### Extract

★ ★ ★

The aim of this class is to introduce some challenges and techniques that fall under the general umbrella of Big Data. The class is structured in a seminar format. A reading list of several papers in various topics that relate to big data has been assembled ranging from data mining and learning to systems paradigms that can support it. A companion undergraduate textbook titled ”Mining of Massive Datasets” by Jure Leskoveci, Anand Rajaraman, and Jeffrey D. Ullman is available at http://infolab.stanford.edu/~ullman/mmds/book.pdf. The book will help cover background material on topics that will be deeply covered by the papers in the reading list.

★ ★ ★

### Written task
Render this sentence from the course description in Spanish: "The class is structured in a seminar format." The rows that follow come from a separate source.

★ ★ ★

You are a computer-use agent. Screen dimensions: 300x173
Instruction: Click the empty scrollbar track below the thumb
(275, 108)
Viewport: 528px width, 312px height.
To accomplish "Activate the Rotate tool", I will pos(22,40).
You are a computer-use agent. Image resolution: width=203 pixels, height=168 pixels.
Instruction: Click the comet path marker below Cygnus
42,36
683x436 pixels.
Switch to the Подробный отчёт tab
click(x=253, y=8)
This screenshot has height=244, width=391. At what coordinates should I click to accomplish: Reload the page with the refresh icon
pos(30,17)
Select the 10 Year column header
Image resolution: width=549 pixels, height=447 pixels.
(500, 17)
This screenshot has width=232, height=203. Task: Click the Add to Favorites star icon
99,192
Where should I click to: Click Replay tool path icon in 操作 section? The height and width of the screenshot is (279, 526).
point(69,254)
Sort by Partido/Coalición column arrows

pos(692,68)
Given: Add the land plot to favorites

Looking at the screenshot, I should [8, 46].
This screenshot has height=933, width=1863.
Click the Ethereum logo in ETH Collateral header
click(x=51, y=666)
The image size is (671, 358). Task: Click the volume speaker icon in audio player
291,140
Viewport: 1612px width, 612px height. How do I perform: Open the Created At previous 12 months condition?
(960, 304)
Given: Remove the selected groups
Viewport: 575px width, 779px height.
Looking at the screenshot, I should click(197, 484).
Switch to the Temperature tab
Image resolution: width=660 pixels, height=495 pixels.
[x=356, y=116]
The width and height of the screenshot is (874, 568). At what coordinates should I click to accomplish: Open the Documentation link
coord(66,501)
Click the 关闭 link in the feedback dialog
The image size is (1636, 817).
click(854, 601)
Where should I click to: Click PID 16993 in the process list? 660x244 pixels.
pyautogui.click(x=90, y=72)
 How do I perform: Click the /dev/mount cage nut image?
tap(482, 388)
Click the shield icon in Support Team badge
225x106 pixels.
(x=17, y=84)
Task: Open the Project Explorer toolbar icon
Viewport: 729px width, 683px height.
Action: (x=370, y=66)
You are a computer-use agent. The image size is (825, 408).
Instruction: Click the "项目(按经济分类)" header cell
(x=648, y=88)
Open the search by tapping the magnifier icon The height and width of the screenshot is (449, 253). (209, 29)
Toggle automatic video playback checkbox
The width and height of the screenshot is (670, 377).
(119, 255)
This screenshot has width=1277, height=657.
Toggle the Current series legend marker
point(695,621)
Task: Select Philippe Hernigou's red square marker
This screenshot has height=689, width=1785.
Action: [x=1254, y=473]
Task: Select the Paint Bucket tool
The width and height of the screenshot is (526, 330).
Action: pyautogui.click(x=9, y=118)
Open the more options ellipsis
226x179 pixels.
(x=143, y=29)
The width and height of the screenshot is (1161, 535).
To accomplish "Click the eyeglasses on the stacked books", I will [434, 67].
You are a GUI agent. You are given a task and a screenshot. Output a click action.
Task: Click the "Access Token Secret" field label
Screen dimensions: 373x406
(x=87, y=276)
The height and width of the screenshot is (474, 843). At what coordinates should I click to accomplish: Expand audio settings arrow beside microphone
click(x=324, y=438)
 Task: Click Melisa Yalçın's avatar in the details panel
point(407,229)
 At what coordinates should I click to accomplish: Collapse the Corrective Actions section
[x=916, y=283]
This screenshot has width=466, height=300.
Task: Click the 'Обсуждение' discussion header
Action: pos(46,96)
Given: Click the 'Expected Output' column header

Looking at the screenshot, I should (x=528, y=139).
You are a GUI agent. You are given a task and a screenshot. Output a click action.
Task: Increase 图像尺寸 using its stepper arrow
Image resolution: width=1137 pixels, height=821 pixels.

★ ★ ★

### Answer for this exercise
La clase está estructurada en formato de seminario.